→ GIVEN INSTRUCTION:
Rewrite the stretch from the line containing "You are a computer-use" through the end of the material as a numbered list, leaving out blank lines and pictures.

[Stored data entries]
>>>
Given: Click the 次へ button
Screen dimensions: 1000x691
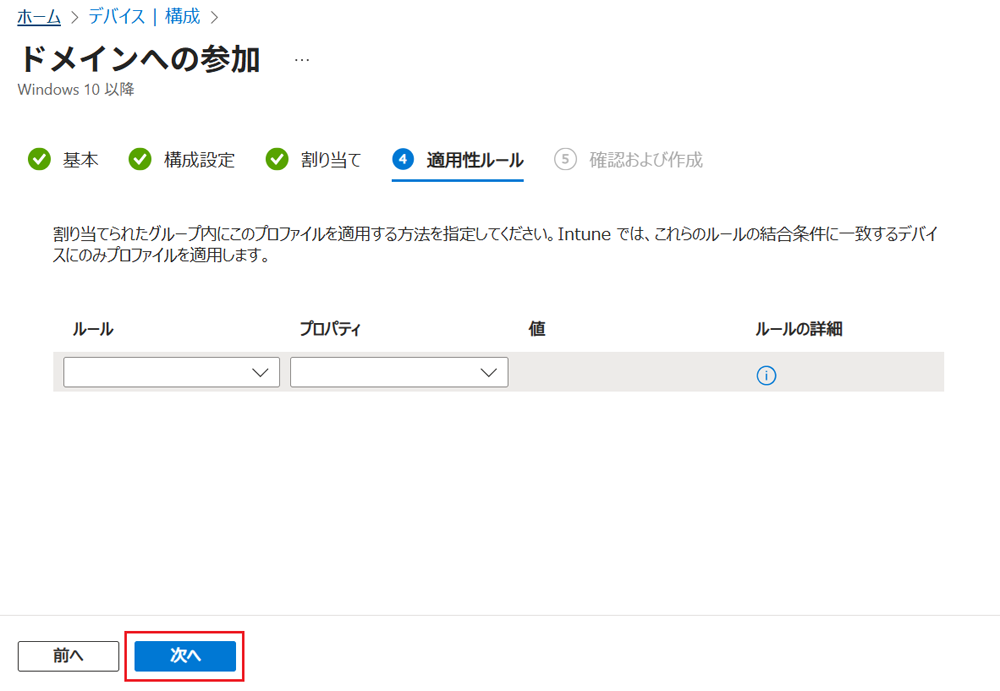Looking at the screenshot, I should 185,656.
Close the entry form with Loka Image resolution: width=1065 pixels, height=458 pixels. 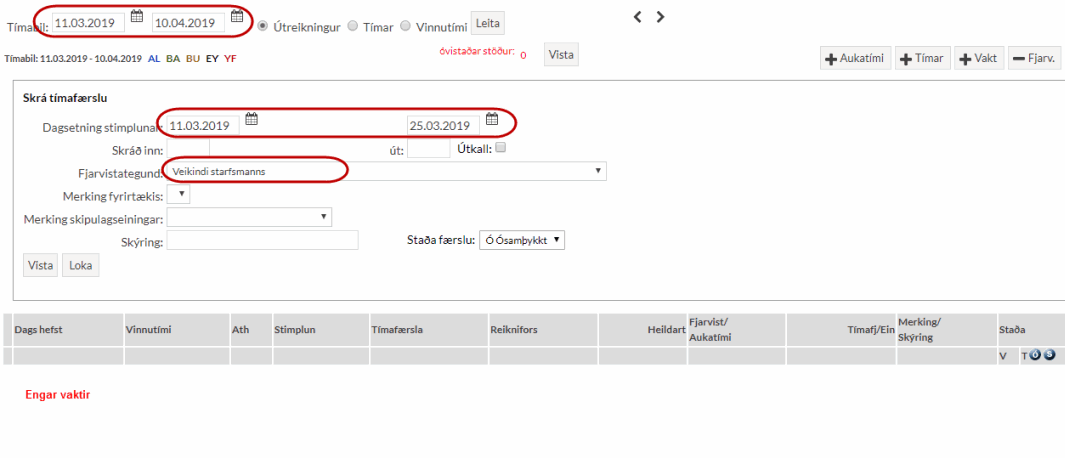(x=80, y=266)
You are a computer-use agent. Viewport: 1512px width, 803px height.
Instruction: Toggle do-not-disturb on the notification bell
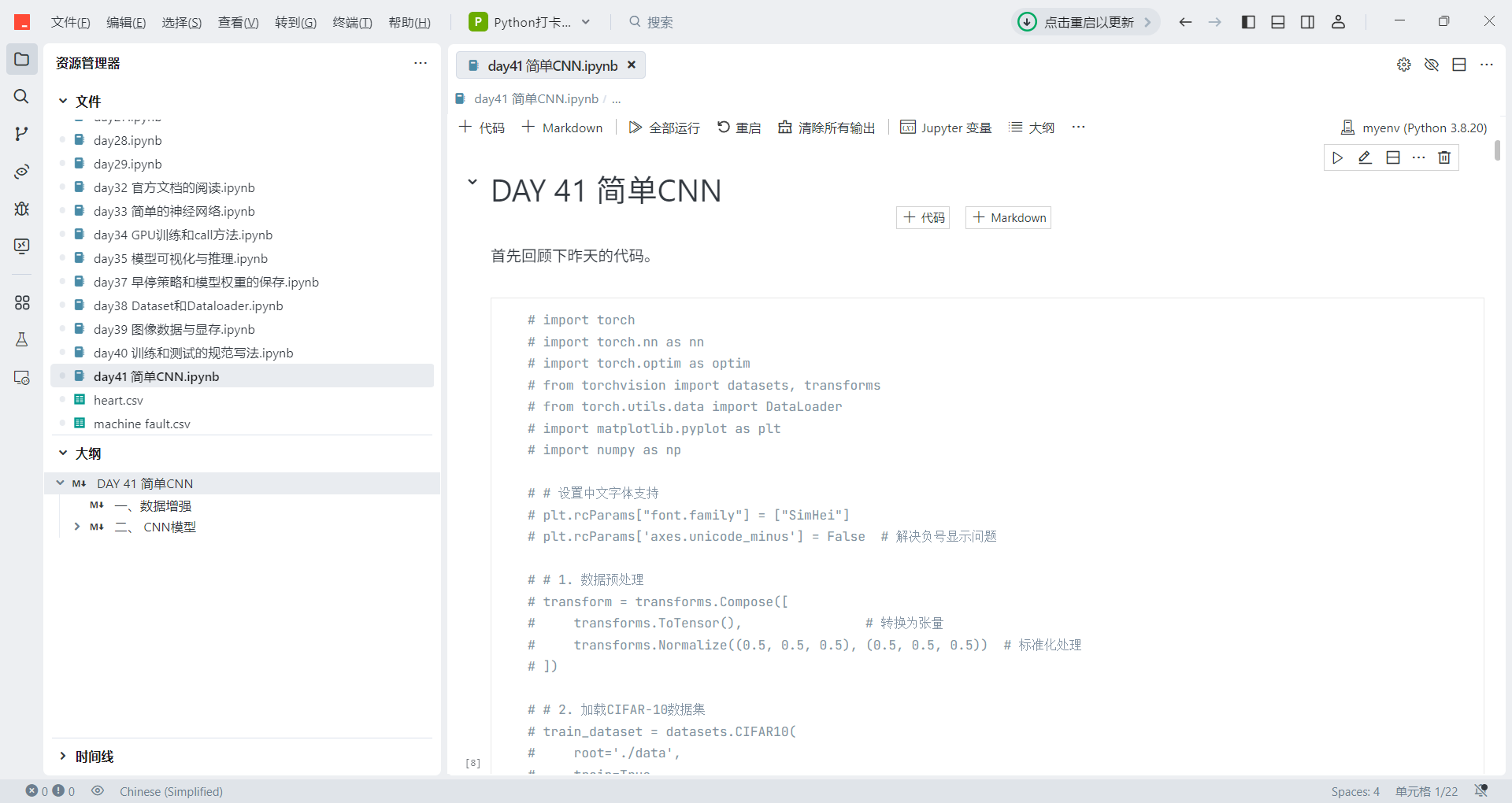point(1480,791)
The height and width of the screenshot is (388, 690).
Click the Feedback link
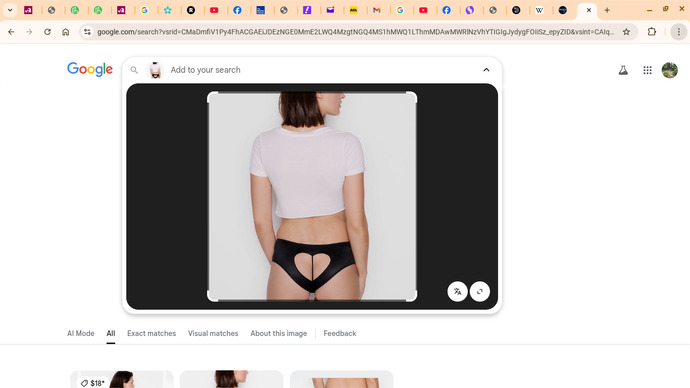pos(340,333)
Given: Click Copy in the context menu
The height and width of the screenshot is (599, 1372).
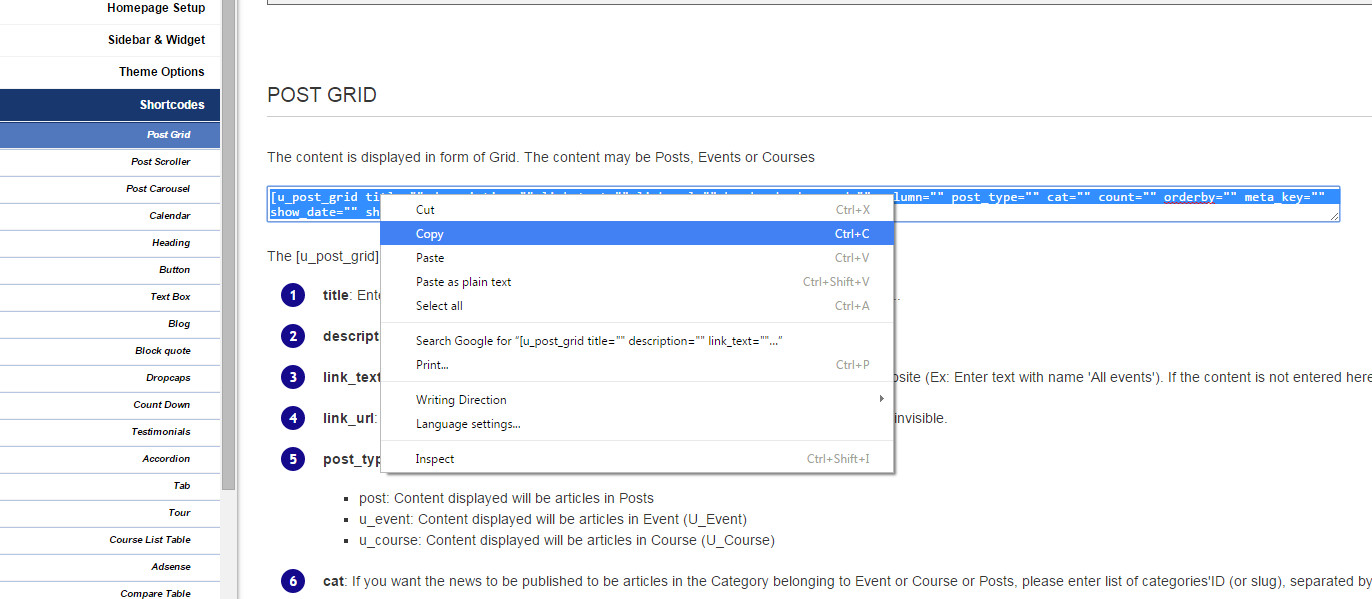Looking at the screenshot, I should pyautogui.click(x=430, y=234).
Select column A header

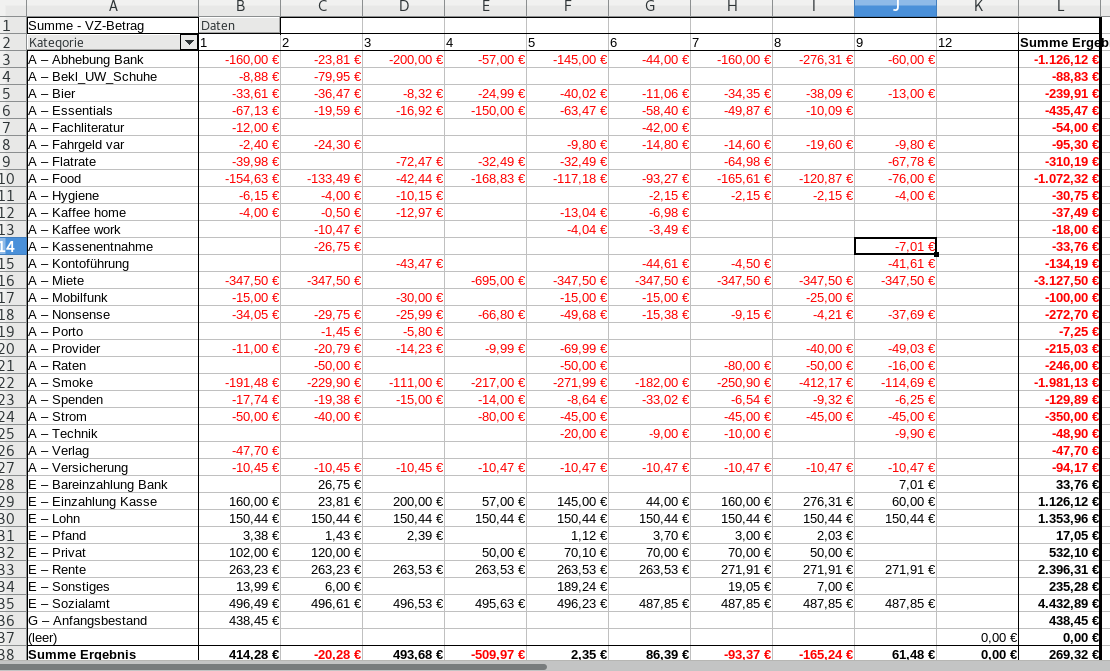coord(112,8)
<<<
→ FINISHED ANSWER:
1. You are a computer-use agent. Viewport: 1512px width, 803px height.
2. Instruction: Toggle do-not-disturb on the notification bell
3. point(1480,791)
4. The height and width of the screenshot is (388, 690).
5. Click the Feedback link
6. pos(340,333)
7. Given: Click Copy in the context menu
8. The height and width of the screenshot is (599, 1372).
9. Looking at the screenshot, I should pyautogui.click(x=430, y=234).
10. Select column A header
11. coord(112,8)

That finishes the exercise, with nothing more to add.